## TASK TO COMPLETE
Reproduce the lines of the records below verbatim, starting at the line that contains "Open the 消息" and ending at the line that contains "point(253,64)", with both of those lines included.

[RECORDS SUPPLIED start]

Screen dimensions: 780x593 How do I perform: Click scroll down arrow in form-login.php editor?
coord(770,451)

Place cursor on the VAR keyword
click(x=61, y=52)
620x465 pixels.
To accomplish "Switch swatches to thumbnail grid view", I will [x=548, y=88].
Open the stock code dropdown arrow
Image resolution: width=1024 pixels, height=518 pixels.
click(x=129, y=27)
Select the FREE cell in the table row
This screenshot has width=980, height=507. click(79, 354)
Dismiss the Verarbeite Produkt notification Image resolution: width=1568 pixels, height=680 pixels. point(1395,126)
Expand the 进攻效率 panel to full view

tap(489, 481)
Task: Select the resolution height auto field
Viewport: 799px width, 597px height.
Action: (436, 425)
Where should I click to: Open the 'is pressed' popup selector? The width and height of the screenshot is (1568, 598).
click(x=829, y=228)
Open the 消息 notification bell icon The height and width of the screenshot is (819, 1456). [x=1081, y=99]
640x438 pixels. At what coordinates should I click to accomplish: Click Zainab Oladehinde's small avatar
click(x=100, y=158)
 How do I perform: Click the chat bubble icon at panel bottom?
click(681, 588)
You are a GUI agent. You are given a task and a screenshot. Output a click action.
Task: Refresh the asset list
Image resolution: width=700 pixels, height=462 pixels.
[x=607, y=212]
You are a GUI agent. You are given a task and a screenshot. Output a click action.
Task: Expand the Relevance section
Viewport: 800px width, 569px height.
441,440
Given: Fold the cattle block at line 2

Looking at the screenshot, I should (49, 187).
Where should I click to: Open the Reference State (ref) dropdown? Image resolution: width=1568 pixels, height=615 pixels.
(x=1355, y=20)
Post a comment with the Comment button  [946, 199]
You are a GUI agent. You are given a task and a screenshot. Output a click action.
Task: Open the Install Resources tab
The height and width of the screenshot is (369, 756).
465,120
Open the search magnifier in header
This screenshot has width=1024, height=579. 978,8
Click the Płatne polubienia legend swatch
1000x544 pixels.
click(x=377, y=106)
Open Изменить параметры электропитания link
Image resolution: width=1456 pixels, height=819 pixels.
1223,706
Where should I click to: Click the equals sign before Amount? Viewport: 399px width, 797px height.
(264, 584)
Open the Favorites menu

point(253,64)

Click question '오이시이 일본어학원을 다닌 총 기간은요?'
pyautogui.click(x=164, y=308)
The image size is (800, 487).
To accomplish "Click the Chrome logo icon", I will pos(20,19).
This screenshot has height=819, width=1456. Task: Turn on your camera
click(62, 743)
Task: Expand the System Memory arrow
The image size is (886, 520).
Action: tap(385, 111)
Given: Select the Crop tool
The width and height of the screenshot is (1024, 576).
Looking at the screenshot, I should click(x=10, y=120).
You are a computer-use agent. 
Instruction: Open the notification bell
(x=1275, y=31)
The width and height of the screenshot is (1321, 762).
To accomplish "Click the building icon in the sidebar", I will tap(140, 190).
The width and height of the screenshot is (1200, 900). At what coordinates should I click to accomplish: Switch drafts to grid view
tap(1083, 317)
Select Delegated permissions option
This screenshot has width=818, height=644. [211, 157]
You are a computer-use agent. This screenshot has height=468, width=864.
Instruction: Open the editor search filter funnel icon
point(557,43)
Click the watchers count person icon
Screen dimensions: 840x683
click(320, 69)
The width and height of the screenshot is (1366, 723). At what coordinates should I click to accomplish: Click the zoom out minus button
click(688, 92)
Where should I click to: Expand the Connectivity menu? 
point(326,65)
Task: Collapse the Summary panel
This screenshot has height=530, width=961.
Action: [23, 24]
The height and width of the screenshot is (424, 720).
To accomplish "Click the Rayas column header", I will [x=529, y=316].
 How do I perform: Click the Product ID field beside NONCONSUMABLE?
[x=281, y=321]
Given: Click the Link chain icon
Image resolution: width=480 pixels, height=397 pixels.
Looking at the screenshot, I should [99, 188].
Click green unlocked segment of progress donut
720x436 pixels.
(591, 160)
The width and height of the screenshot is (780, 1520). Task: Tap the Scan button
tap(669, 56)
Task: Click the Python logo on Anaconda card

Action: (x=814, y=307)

[RECORDS SUPPLIED end]

## CORRECT OUTPUT
Open the 消息 notification bell icon The height and width of the screenshot is (819, 1456). [x=1081, y=99]
640x438 pixels. At what coordinates should I click to accomplish: Click Zainab Oladehinde's small avatar
click(x=100, y=158)
 How do I perform: Click the chat bubble icon at panel bottom?
click(681, 588)
You are a GUI agent. You are given a task and a screenshot. Output a click action.
Task: Refresh the asset list
Image resolution: width=700 pixels, height=462 pixels.
[x=607, y=212]
You are a GUI agent. You are given a task and a screenshot. Output a click action.
Task: Expand the Relevance section
Viewport: 800px width, 569px height.
441,440
Given: Fold the cattle block at line 2

Looking at the screenshot, I should (49, 187).
Where should I click to: Open the Reference State (ref) dropdown? Image resolution: width=1568 pixels, height=615 pixels.
(x=1355, y=20)
Post a comment with the Comment button  [946, 199]
You are a GUI agent. You are given a task and a screenshot. Output a click action.
Task: Open the Install Resources tab
The height and width of the screenshot is (369, 756).
465,120
Open the search magnifier in header
This screenshot has width=1024, height=579. 978,8
Click the Płatne polubienia legend swatch
1000x544 pixels.
click(x=377, y=106)
Open Изменить параметры электропитания link
Image resolution: width=1456 pixels, height=819 pixels.
1223,706
Where should I click to: Click the equals sign before Amount? Viewport: 399px width, 797px height.
(264, 584)
Open the Favorites menu

point(253,64)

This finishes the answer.